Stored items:

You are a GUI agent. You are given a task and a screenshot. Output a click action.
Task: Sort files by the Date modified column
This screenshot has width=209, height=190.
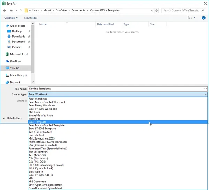click(105, 24)
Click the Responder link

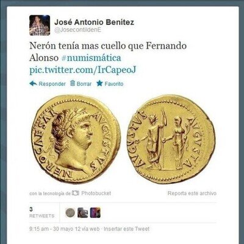click(52, 84)
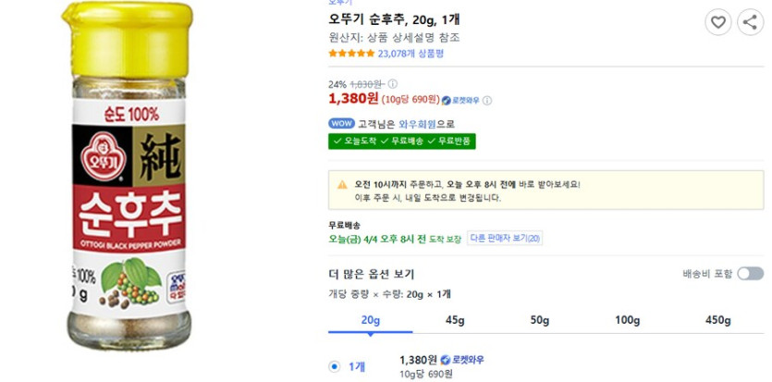Click the info icon beside original price 1,830원
This screenshot has width=772, height=382.
(x=392, y=83)
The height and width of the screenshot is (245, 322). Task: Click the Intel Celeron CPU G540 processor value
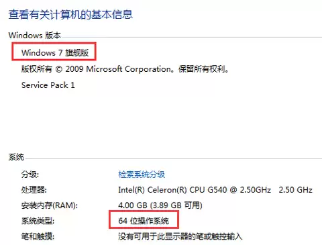coord(195,190)
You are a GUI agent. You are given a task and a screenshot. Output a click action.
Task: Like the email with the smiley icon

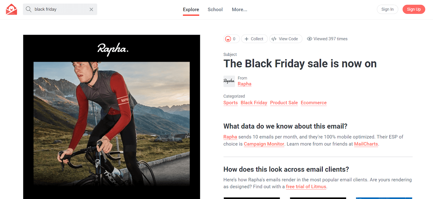[x=231, y=39]
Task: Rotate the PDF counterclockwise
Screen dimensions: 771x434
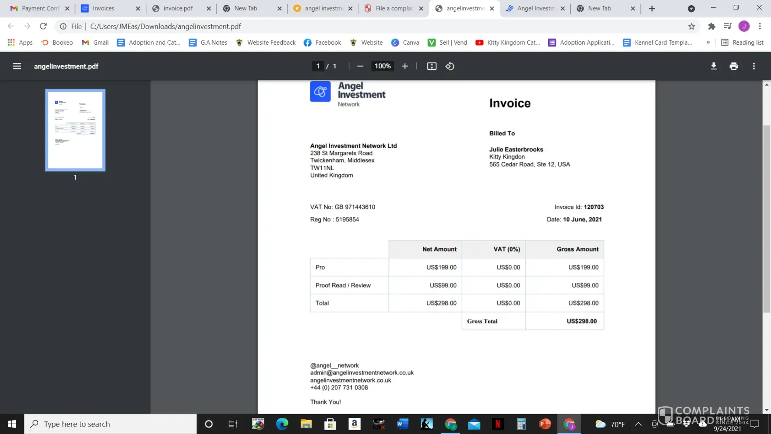Action: point(450,66)
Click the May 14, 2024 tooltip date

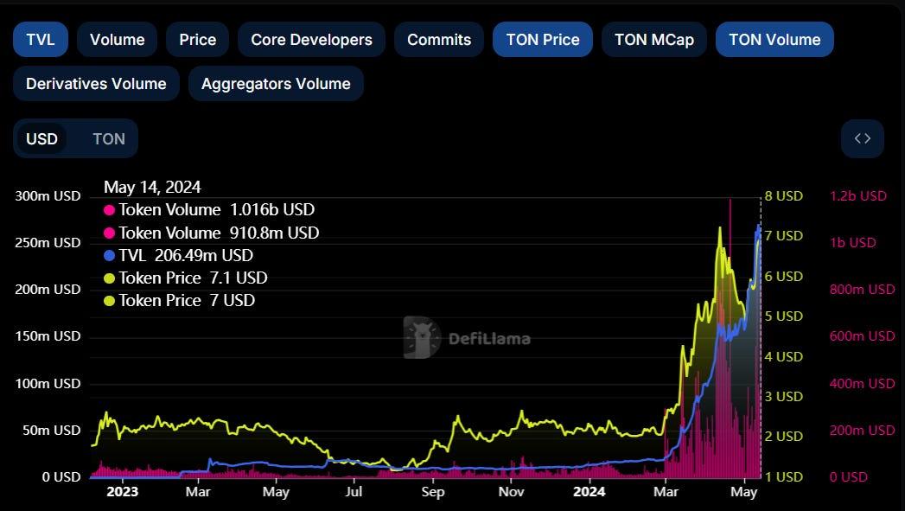[x=152, y=188]
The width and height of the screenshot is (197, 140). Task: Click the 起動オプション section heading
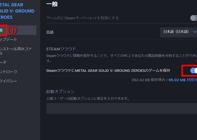click(x=60, y=92)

[What you have to do]
In the records above, find the line with "The height and" and the line with "Task: Rotate the PDF counterclockwise"; please transcribe exactly those two lines and all lines between them, omitting any picture.

[Answer box]
The height and width of the screenshot is (245, 322). Task: Click the Intel Celeron CPU G540 processor value
coord(195,190)
You are a GUI agent. You are given a task and a screenshot. Output a click action.
Task: Like the email with the smiley icon

[x=231, y=39]
Task: Rotate the PDF counterclockwise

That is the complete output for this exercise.